Le Regole dello sfalcio dell’erba in città

Ancora prima che estetica, la tosatura del prato è una questione di salute. Per aver un prato sano e rigoglioso è fondamentale seguire alcune regole di tosature che vi spieghiamo nelle seguenti righe.

A parte nei periodi di caldo intenso, la regola usata dal giardiniere è tagliare spesso. Il taglio infatti contribuisce a fortificare il manto erboso evitando allo stesso la probabilità di contrarre malattie. Inoltre, quando l’erba è sopra gli standard di taglio l’intervento del manutentore si trasforma da rasatura a sfalcio, con la possibilità di causare gravi danni all’apparato radicale.

L’inverno ha tutto un altro impegno per il manutentore che si trova a svolgere altre attività in quanto il manto erboso non cresce. Nei mesi di marzo e aprile, l’erba però ricomincia a crescere insieme alle temperature (15 C°) che, grazie anche al contributo della pioggia, attivano la crescita del manto. Quando poi le temperature si fanno torride, i giardinieri cambiano nuovamente frequenza di taglio, diradando la tosatura per evitare l’inaridimento derivanti dai naturali stress idrici e di temperatura.

Attraverso queste regole possiamo rispondere ad una delle domande più frequenti che i manutentori del verde si sentono porre: quanto tagliare l’erba?

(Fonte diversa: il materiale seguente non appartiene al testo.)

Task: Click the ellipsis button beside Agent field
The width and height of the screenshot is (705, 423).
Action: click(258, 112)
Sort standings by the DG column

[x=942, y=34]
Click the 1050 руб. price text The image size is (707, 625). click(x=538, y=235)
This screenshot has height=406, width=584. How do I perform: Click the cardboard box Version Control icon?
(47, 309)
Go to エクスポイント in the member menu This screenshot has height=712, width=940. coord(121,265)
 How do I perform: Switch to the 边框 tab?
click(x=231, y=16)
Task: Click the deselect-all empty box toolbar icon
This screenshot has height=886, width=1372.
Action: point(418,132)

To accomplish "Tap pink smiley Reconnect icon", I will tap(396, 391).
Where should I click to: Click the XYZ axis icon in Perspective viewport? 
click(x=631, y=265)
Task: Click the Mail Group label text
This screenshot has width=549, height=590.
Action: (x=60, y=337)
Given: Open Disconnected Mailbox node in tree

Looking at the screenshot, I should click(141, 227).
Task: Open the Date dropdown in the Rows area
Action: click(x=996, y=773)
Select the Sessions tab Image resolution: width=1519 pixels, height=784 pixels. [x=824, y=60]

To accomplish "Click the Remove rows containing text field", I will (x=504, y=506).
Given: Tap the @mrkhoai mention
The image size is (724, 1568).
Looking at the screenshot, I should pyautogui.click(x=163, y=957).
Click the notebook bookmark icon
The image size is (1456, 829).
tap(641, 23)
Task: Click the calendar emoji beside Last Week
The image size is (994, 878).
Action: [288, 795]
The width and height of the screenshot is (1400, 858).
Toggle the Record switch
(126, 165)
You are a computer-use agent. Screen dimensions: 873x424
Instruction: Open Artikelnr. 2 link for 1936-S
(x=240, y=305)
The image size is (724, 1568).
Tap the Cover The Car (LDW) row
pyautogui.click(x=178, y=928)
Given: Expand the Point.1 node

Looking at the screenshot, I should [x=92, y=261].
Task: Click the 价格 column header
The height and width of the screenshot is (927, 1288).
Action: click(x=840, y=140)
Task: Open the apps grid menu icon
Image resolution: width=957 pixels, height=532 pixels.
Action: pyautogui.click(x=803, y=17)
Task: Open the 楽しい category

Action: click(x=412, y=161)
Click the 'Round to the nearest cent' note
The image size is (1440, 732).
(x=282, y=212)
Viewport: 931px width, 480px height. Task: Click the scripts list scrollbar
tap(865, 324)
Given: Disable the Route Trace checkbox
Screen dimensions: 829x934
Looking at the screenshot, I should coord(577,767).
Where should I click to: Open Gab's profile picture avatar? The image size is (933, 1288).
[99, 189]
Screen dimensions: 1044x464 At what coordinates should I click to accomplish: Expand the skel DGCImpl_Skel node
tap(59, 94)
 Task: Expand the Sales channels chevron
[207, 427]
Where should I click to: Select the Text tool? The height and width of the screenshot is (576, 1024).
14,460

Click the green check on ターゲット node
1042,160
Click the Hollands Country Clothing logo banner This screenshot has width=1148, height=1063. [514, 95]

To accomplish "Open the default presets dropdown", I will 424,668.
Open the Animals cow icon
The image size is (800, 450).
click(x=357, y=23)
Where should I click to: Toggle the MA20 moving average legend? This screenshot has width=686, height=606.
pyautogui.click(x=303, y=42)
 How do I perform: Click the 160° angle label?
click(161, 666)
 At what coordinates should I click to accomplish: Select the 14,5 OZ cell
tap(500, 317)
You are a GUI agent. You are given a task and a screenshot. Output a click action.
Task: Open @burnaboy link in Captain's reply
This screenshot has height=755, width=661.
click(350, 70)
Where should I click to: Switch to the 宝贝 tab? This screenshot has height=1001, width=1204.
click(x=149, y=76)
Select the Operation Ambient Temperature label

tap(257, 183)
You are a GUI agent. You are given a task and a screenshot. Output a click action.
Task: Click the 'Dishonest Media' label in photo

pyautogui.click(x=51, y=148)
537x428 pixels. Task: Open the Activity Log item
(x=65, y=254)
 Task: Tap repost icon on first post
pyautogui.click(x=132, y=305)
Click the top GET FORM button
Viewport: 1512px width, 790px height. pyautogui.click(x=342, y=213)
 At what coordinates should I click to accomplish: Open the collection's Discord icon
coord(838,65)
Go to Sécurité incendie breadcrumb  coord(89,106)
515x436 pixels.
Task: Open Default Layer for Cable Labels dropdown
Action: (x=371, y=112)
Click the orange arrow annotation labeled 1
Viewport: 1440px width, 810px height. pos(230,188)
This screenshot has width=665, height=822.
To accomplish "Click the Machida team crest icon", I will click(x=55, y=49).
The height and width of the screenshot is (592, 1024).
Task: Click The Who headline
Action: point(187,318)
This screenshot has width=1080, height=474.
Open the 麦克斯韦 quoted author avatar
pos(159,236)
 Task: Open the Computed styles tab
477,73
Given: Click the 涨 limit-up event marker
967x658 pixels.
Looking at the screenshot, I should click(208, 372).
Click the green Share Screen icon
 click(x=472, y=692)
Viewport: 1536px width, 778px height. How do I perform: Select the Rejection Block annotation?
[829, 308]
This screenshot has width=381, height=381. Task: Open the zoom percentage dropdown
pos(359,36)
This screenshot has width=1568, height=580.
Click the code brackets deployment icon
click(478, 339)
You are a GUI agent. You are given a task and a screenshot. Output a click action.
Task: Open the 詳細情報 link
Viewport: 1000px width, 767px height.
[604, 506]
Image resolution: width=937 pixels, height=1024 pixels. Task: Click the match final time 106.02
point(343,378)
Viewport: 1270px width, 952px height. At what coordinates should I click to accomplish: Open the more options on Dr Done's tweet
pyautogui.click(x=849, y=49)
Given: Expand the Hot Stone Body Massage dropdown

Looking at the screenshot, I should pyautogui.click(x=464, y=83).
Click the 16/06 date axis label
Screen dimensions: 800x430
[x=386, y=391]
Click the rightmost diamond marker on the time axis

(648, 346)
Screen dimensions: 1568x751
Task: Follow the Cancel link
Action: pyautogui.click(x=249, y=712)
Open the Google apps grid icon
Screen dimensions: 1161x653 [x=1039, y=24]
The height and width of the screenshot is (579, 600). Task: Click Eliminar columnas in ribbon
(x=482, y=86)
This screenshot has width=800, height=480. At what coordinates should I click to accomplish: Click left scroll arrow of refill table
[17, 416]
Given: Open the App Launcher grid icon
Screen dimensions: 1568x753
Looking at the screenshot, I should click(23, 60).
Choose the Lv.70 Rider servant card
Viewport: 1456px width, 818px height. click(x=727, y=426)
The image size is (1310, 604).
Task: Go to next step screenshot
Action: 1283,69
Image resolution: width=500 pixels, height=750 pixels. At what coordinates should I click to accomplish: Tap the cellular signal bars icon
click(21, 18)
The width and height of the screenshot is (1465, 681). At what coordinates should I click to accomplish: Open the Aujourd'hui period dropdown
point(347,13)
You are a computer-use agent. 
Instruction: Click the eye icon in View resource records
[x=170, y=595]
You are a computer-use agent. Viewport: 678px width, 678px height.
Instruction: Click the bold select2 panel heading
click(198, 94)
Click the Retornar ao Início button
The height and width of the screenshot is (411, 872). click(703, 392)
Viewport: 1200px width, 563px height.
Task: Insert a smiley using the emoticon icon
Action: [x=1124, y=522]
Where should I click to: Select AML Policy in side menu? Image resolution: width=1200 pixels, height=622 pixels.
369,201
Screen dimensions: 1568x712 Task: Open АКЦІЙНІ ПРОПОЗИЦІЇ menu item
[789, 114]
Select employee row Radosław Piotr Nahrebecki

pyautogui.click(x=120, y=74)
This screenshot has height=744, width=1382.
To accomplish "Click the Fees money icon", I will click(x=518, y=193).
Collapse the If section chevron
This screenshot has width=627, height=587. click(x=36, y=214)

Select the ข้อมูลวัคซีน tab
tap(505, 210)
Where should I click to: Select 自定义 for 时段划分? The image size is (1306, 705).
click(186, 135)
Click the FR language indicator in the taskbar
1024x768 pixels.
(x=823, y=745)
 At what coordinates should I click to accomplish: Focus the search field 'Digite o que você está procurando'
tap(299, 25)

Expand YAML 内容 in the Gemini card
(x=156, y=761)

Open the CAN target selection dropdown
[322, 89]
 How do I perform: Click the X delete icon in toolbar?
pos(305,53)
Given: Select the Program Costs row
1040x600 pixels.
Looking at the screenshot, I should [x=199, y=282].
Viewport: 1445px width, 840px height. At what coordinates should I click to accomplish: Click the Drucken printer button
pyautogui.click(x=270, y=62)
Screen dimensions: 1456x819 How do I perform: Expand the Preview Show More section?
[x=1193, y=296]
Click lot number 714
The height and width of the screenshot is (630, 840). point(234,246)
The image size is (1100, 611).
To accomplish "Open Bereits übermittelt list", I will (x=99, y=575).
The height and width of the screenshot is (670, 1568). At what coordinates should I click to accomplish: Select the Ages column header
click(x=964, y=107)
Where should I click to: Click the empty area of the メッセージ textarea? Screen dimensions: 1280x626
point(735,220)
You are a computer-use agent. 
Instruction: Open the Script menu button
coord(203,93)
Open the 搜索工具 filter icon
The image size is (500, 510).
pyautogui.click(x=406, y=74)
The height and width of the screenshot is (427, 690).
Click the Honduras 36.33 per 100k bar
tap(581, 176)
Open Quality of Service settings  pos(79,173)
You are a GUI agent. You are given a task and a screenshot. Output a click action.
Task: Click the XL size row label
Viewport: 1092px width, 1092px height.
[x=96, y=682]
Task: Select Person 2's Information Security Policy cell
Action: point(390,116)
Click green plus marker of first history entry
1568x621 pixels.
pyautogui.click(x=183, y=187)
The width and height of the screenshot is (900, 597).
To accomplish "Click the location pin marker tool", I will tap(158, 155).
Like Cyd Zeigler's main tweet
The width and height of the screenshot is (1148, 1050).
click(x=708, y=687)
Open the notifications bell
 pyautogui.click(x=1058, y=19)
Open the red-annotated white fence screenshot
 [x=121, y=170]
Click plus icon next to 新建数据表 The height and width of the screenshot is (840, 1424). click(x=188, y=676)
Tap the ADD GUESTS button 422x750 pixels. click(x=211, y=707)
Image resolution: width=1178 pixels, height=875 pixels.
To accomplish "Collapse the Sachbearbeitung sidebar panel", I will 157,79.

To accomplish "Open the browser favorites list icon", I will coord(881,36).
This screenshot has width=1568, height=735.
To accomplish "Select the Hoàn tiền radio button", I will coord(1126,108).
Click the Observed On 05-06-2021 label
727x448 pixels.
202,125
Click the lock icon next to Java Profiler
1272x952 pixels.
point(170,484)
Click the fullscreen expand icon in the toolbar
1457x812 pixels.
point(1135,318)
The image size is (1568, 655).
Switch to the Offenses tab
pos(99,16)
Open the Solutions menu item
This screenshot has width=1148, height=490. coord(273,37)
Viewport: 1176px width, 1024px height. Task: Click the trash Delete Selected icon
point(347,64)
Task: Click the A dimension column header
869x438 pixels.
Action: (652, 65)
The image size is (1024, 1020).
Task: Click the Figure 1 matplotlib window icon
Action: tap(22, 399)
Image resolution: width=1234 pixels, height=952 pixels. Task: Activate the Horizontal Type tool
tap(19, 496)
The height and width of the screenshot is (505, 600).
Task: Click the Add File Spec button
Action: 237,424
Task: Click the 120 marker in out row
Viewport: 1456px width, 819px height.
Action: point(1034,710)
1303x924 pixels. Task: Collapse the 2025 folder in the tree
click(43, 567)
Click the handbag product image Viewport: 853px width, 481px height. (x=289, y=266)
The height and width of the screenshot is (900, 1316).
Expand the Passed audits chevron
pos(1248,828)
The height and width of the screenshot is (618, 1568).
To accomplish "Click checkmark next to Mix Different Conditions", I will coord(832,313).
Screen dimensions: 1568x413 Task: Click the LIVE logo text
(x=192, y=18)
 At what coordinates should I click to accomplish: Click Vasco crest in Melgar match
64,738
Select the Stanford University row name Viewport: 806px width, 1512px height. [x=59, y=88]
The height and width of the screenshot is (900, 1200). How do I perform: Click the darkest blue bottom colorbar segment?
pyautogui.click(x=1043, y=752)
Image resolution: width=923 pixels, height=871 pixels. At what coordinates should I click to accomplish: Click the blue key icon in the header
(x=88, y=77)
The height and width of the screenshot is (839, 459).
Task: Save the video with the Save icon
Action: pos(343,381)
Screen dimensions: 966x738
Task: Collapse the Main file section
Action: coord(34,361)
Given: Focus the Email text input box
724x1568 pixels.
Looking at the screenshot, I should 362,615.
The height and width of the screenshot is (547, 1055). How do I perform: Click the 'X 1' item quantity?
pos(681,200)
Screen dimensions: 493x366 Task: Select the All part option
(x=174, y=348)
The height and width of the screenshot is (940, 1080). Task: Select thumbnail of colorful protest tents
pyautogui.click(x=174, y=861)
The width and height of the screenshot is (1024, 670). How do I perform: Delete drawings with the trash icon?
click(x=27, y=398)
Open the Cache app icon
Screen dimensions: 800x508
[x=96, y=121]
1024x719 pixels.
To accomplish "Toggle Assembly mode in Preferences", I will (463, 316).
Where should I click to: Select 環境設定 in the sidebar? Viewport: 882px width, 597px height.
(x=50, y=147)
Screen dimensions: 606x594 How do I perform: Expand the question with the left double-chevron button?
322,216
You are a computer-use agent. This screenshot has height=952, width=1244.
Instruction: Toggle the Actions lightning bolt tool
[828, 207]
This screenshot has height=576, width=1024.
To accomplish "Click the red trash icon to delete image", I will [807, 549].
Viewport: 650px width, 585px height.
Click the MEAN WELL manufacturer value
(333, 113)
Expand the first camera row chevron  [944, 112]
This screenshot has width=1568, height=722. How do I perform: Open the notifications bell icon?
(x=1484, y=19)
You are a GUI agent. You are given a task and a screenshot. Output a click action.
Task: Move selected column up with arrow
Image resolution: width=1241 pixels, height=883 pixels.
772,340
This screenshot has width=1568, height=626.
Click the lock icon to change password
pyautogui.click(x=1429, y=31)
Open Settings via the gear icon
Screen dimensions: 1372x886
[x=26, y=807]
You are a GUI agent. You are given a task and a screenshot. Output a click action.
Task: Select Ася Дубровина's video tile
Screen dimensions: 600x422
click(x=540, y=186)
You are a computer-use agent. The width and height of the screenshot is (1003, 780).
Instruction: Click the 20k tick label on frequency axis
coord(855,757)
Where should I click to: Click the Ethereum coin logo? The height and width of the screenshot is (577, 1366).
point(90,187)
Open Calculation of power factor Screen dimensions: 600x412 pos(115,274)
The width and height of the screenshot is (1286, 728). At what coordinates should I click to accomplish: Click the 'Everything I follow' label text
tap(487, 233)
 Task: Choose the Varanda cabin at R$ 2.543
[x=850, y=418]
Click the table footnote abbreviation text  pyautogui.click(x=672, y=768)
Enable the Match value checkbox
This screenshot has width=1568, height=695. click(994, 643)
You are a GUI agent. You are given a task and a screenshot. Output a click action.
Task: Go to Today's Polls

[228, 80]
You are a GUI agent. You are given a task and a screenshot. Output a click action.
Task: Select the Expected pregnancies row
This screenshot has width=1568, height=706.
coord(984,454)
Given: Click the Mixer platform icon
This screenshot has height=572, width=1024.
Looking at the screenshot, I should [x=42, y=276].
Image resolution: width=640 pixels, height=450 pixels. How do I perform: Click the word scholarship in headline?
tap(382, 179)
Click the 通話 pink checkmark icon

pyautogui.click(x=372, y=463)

I nostri migliori giardinieri sanno che è bene evitare tagli troppo radenti, e prima di decidere l’altezza di taglio fanno un ragionamento attento sulle condizioni di umidità del prato, infatti tagliare un manto erboso troppo asciutto rischia di provocare danni irreparabili.

L’inizio della primavera è dunque un periodo di particolare attenzione e importanza per i manutentori, che si trovano impegnati sia nel soddisfare l’utenza, che per mantenere l’equilibrio che consente al verde urbano di essere tanto importante e funzionale.